Seeking Michigan has been adding images of death certificates for Michigan citizens for the years 1898 - 1920 to their website over the past couple months, with this last week seeing a huge influx of data. Genea-blogger Pam Warren tells me that the Department of History, Arts, and Libraries hopes to open Seeking Michigan on Tuesday, March 17th, with slightly over one-quarter of their data online. The plan is to add more data in three or four following stages, and the word from the Archives of Michigan is "it's new, be patient. We're getting fixes as quickly as we can after problems are discovered."
I am happy to report that I have found death certificates for half a dozen of my ancestors. Some of it confirmed what I already had, but other information was brand new (always a delight)! I've also found information on siblings, children, and other relatives of my ancestors, expanding my family tree. I have found that running the same search on consecutive days yields new information each day, so apparently data is being added on a daily basis as Tuesday's opening day looms near. Comparing what I've found with data at FamilySearch Record Search, which has Michigan State Births (1867 - 1902), Marriages (1867 - 1925), and Deaths (1867 - 1897) from information gathered from county libers, as well as Federal Census records, helps confirm and expand the information I'm finding at Seeking Michigan.
The addition of these death records brings the death record information for Michigan available online for the following years: 1867 - 1897 (FamilySearch Record Search - liber records, images), 1898 - 1920 (Seeking Michigan - death certificates, images, currently incomplete), and 1971 - 1996 (Ancestry - death indexes, transcribed, requires subscription). Michigan began keeping birth and death records in 1867, but they were gathered census-style, once a year by township supervisors and city supervisors or assessors, so many of our ancestors' births and deaths went unrecorded until birth and death certificates were issued in 1905 and 1897, respectively. If you are looking for death records during the "gap" years, check out the Michigan page at Joe Beine's Death Indexes website for county death indexes, obituaries, burial records, and other alternative sources.

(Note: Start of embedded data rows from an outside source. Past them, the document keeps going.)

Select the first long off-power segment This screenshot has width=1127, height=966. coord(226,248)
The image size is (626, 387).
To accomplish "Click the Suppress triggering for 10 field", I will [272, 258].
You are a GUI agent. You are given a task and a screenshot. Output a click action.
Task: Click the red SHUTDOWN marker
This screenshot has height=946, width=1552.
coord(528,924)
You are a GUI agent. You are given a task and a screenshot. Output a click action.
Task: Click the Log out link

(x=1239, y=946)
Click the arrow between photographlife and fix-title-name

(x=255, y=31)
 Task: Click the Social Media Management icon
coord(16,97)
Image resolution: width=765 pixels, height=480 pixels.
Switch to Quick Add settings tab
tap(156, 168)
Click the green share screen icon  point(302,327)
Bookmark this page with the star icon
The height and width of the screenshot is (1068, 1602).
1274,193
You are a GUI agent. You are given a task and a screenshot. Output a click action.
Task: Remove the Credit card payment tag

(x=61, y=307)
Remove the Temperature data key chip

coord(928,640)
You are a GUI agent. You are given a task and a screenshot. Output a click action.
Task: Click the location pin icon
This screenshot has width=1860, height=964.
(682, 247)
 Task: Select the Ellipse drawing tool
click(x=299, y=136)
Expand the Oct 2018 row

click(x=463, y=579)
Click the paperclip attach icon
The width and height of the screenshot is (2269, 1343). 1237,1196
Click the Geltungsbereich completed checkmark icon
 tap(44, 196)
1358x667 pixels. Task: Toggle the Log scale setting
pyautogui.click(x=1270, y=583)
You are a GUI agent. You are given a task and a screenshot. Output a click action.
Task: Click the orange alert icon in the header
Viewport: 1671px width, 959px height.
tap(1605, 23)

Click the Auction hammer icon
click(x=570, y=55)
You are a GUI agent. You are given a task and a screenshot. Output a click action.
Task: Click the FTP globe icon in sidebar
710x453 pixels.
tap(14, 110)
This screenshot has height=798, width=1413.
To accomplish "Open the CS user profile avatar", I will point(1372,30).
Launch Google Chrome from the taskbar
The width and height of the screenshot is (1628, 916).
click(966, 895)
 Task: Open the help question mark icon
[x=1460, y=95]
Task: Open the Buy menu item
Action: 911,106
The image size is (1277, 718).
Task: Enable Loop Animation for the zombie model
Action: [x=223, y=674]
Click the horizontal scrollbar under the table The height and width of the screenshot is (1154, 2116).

Finally, if you have ancestors from Michigan, you should be aware that due to severe budget cuts, the Library of Michigan may be closed completely. Pam has a detailed article here, and urges her fellow Michigan citizens to contact their legislators regarding this serious matter. I think it would behoove those of us non-Michigan residents to "contact Senator Thomas George, chairman of the Michigan Senate Appropriations Subcommittee for History Arts and Libraries by phone at 517-373-2768 to express your support for the Library. You may visit his web page for more contact options." These legislators need to know how much such a drastic action would affect those who live outside Michigan and the economic impact it would have on the State of Michigan by cutting out-of-state income from those who would pay research fees or visit the Library themselves.